NetraAI was utilized to integrate several clinical scales such as the HAM-D, Hamilton Rating Scale for Anxiety (HAM-A), Young Mania Rating Scale (YMRS), NEO Personality Inventory, and other scales. The goal was to understand if a patient population could be segmented into subpopulations that could explain response to both drug and to placebo by using self-reported and clinic collected scale data. Sponsors utilize considerable resources to collect these data and thus the NetraAI becomes a powerful tool, in conjunction with the scales, to inform and enrich phase III trials from phase II data. Further, these data identify subpopulations of patients with medically unmet needs, which allows pharmaceutical companies to refine future trials, while avoiding failure in current clinical trials.

As an example, in this client study NetraAI was able to integrate several scales and create a mosaic of patient subpopulations that were characterized by a set of questions derived from several assessment instruments (Figure 1). This is an example of a patient stratification made possible due to assessment data.

In this example, there was a collection of questions that were discovered to characterize the drug response in a set of patients. These questions came from clinical scales HAM-A, MADRS, Quick Inventory of Depressive Symptomatology (QIDS), YMRS, and others (Table 1). This collection of questions are related to mental health assessments or evaluations focused on symptoms of anxiety and depression. Considering the overlapping themes in the questions, they may present a set of exclusion criteria that can be used for sorting patient inclusion in future trials.

 

Table 1. Variables characterizing drug response.

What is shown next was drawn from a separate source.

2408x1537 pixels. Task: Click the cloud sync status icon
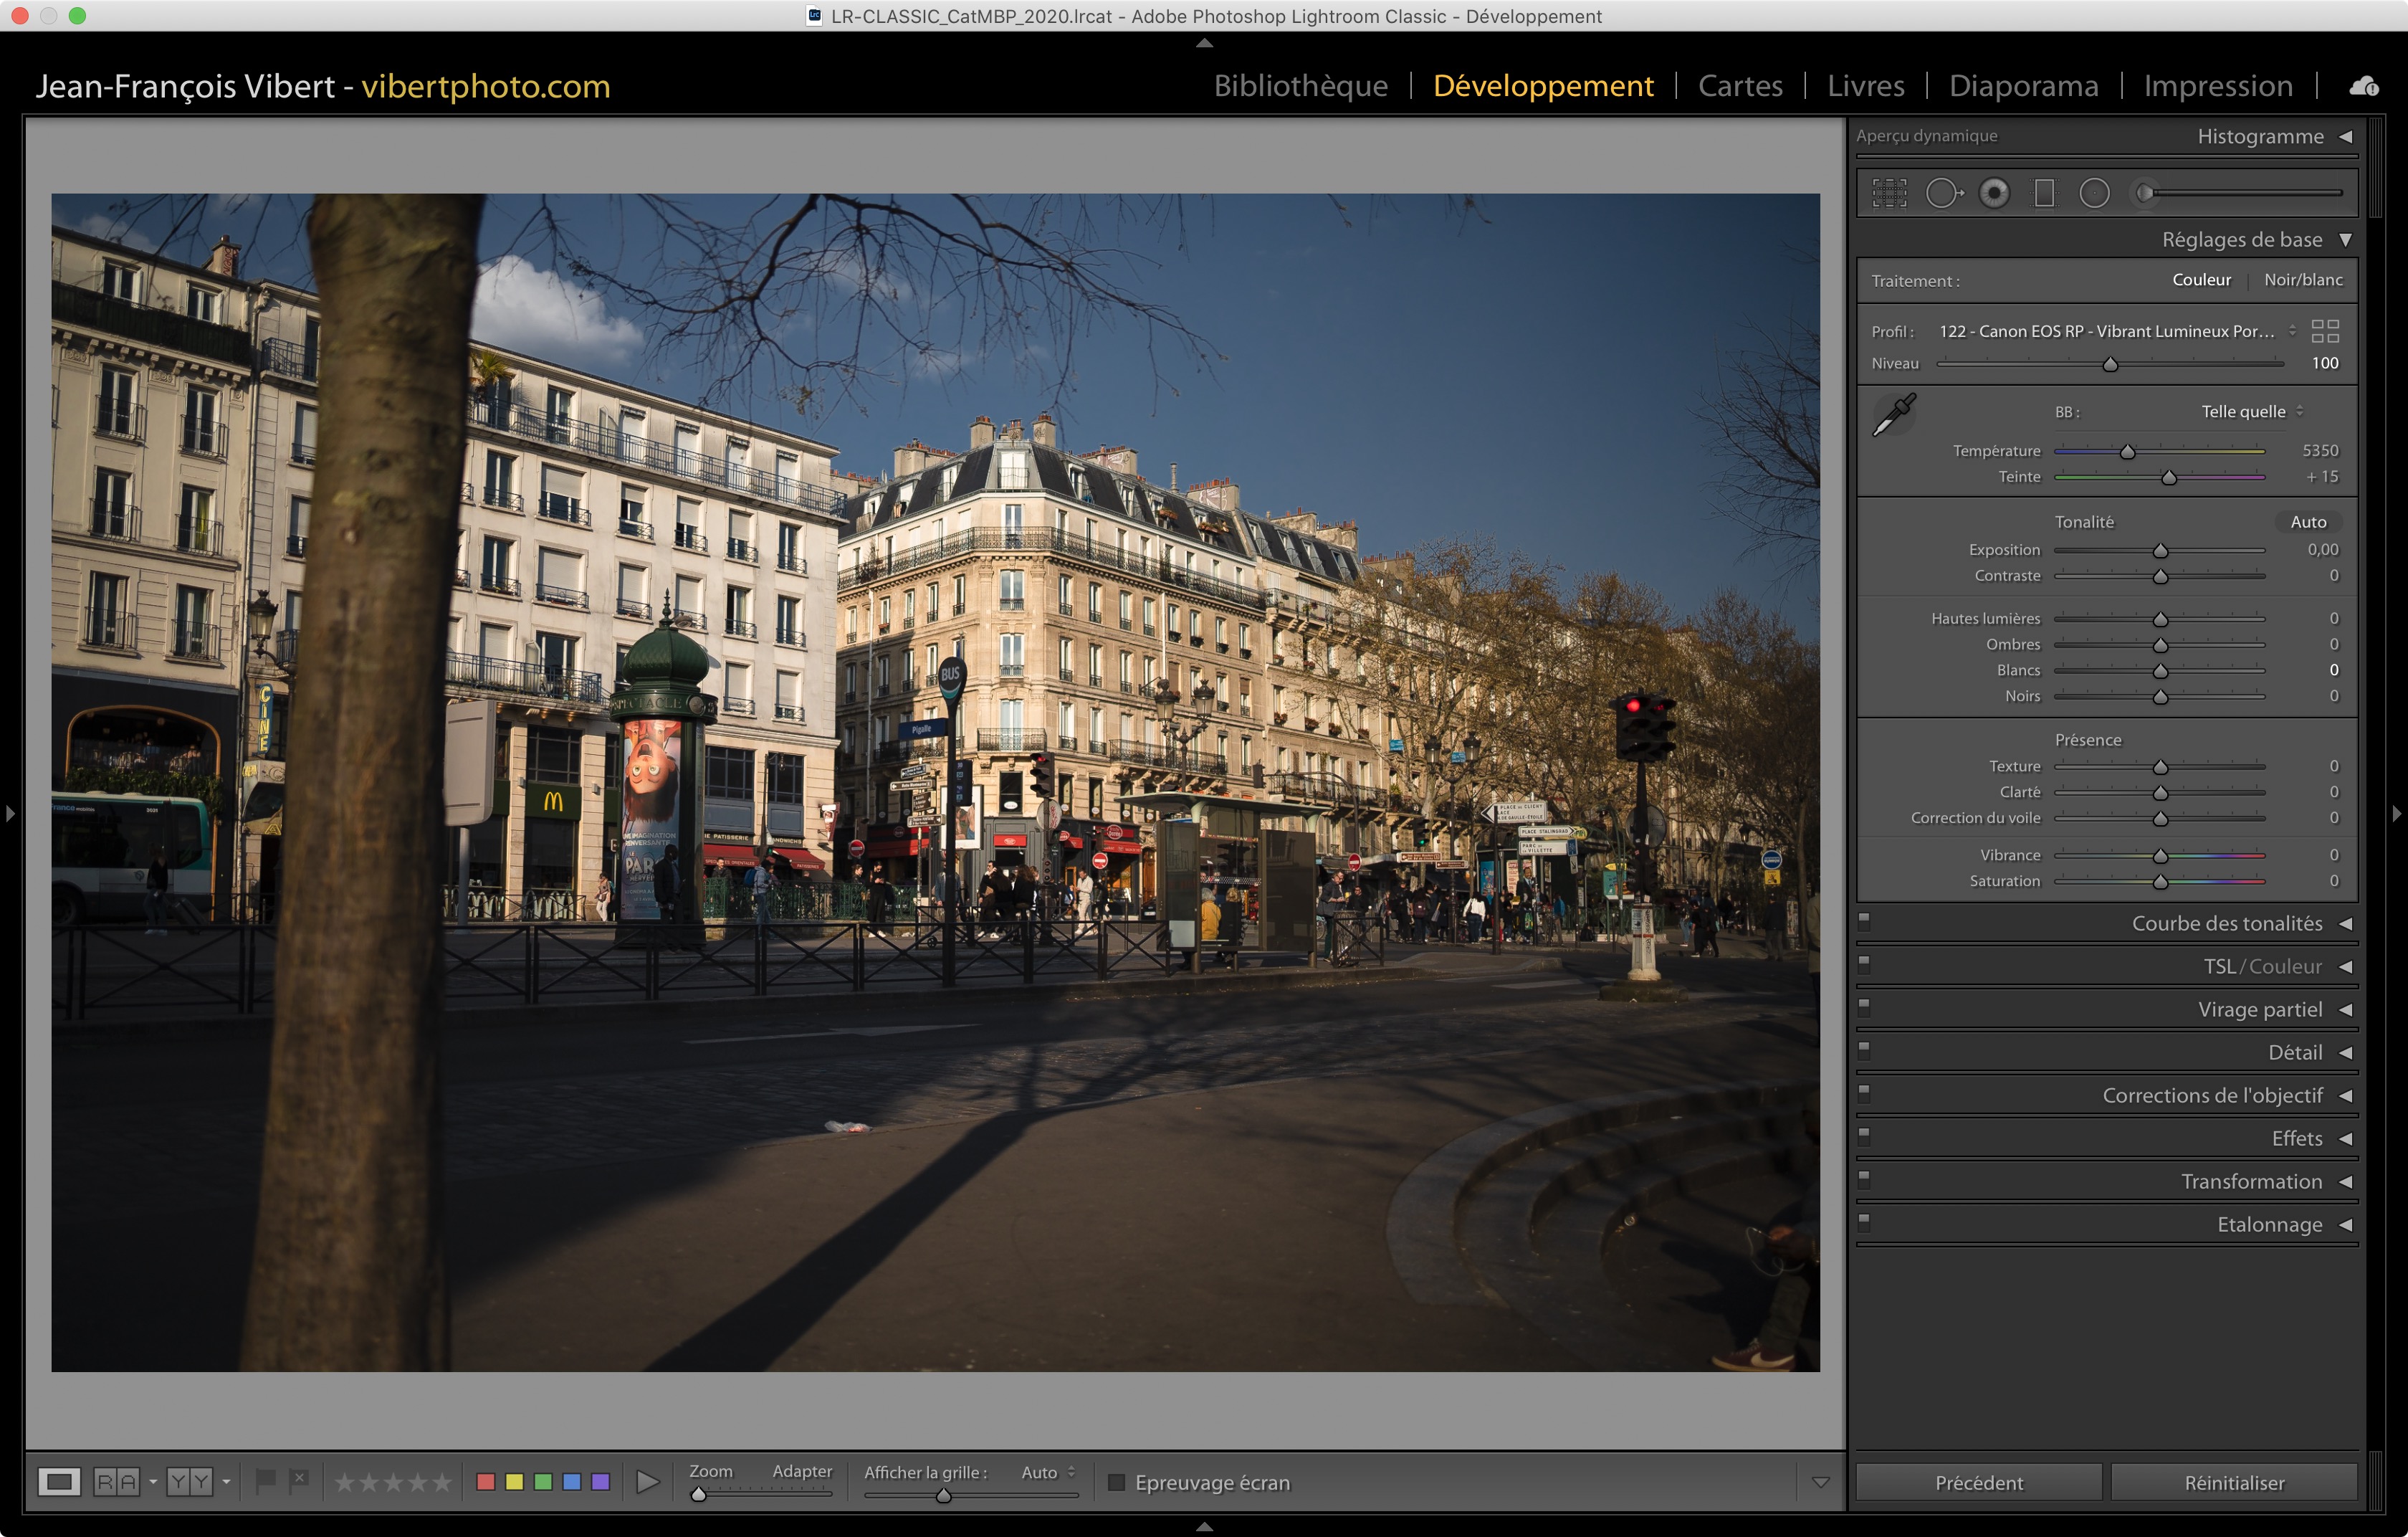coord(2364,86)
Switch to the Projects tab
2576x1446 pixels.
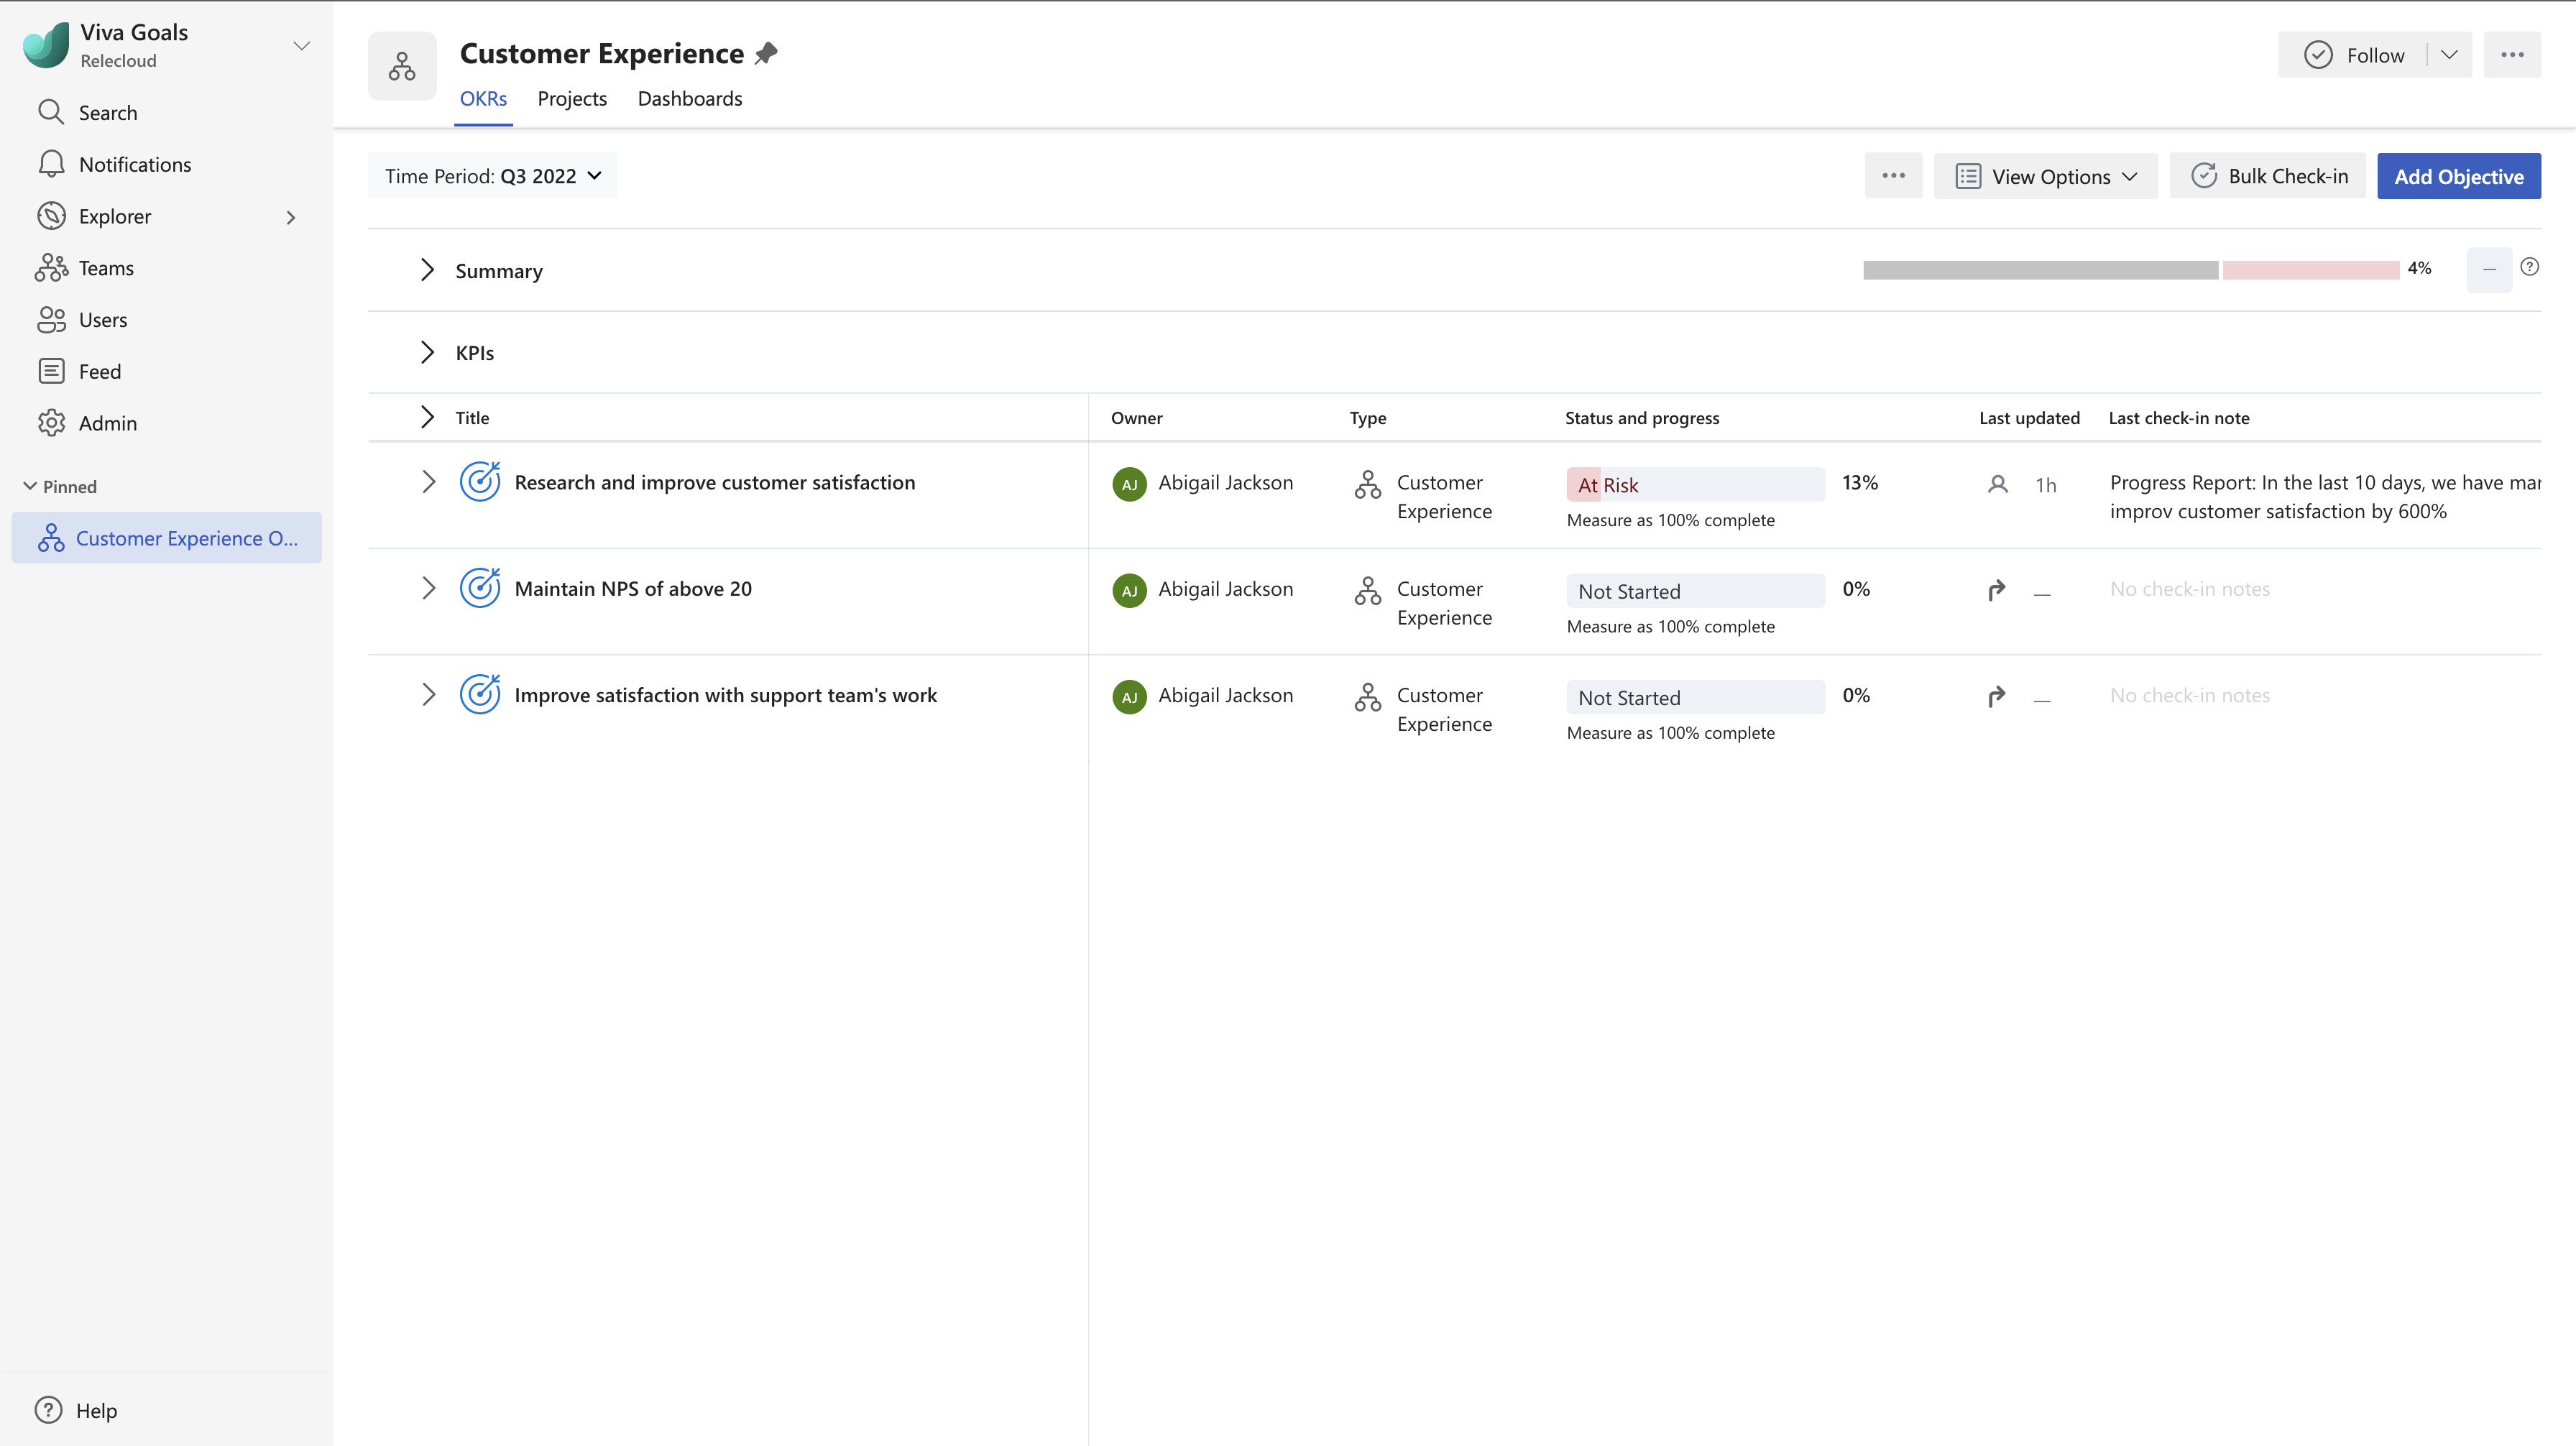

Variables characterizing drug response

Significance of Using NetraAI with Assesment Data to Generate Subgroup Hypotheses for Phase III Patient Enrichment

The NetraAI’s ability to generate hypotheses about patient populations allows it to help pharmaceutical companies by enriching their Phase III trials through insights gained from Phase II data. We have shown from previous studies how molecular data, such as gene expression and methylation, can provide insights about drug response but collecting these data can be expensive. Sponsors can utilize scales and patient diaries to transform a complex patient population into a mosaic of well-defined subpopulations. This has the potential to reduce costs and improve success rates for clinical trials. 

References

    1. 7.1 Overview of Survey Research – Research Methods in Psychology. https://opentext.wsu.edu/carriecuttler/chapter/7-1-overview-of-survey-research/.
    2. Hafliðadóttir, S. H. et al. Placebo response and effect in randomized clinical trials: meta-research with focus on contextual effects. Trials 22, (2021).
    3. Cao, B. et al. Differential power of placebo across major psychiatric disorders: a preliminary meta-analysis and machine learning study. Scientific Reports 2021 11:1 11, 1–9 (2021).
    4. Rutherford, B. R., Roose, S. P. & Tandler, J. M. Placebo Response in Clinical Trials of Bipolar Disorder: Potential Causes, Potential Solutions. The Bipolar Book 585–598 (2015) doi:10.1093/MED/9780199300532.003.0041.
    5. Smith, E. A. et al. Using Artificial Intelligence-based Methods to Address the Placebo Response in Clinical Trials. Innov Clin Neurosci 19, 60 (2022).
    6. Tsay, Mi., Geraci, J. & Agrawal, A. Next-Gen AI for Disease Definition, Patient Stratification, and Placebo Effect. doi:10.31219/OSF.IO/PC7AK.
    7. Morlock, R. & Geraci, J. Placebo Response Propensity Scale (PRPS) Scores and Probability of Placebo Response by Disease Severity.